However, the IRS has indicated in a published ruling that even a small reduction in the proportionate interest of a small minority shareholder in a publicly held corporation who exercises no control over corporate affairs may constitute such a “meaningful reduction.” A redeeming U.S. Holder should consult with its own tax advisors as to the tax consequences of a redemption.
If none of the foregoing tests are satisfied, then the redemption will be treated as a corporate distribution and the tax effects to such U.S. Holder will be as described under “— Corporate Distribution” below. After the application of those rules, any remaining tax basis of the U.S. Holder in the redeemed Class A ordinary shares will be added to the U.S. Holder’s adjusted tax basis in its remaining shares, or, if it has none, to the redeeming U.S. Holder’s adjusted tax basis in its warrants or possibly in other shares constructively owned by it.
Corporate Distribution
Subject to the PFIC rules discussed below, a redeeming U.S. Holder generally will be required to include in gross income as dividends the amount of any such corporate distribution to the extent the distribution is paid out of our current or accumulated earnings and profits (as determined under U.S. federal income tax principles). Such dividends paid by us will be taxable to a corporate redeeming U.S. Holder at regular rates and will not be eligible for the dividends-received deduction generally allowed to domestic corporations in respect of dividends received from other domestic corporations. Distributions in excess of such earnings and profits generally will be applied against and reduce the redeeming U.S. Holder’s basis in its Class A ordinary shares (but not below zero) and, to the extent in excess of such basis, will be treated as gain from the sale or exchange of such Class A ordinary shares (see “— Sale of Class A Ordinary Shares” below).

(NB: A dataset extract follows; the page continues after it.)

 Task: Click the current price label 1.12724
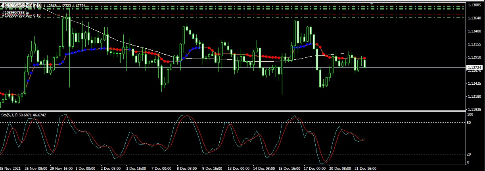475,68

With respect to non-corporate redeeming U.S. Holders, under tax laws currently in effect, dividends generally will be taxed at the lower applicable long-term capital gains rate (see “— Sale of Class A Ordinary Shares” below) only if our Class A ordinary shares are readily tradable on an established securities market in the United States, the Company is not treated as a PFIC at the time the dividend is paid or in the preceding year and provided certain holding period and other requirements are met. Because we believe that it is likely we were a PFIC for our initial taxable year ended December 31, 2021, dividends paid to redeeming U.S. Holders with respect to our Class A ordinary shares may not constitute “qualified dividends” that would be taxable at a reduced rate. Redeeming U.S. Holders should consult their tax advisors regarding the availability of such lower rate for any dividends paid with respect to our Class A ordinary shares.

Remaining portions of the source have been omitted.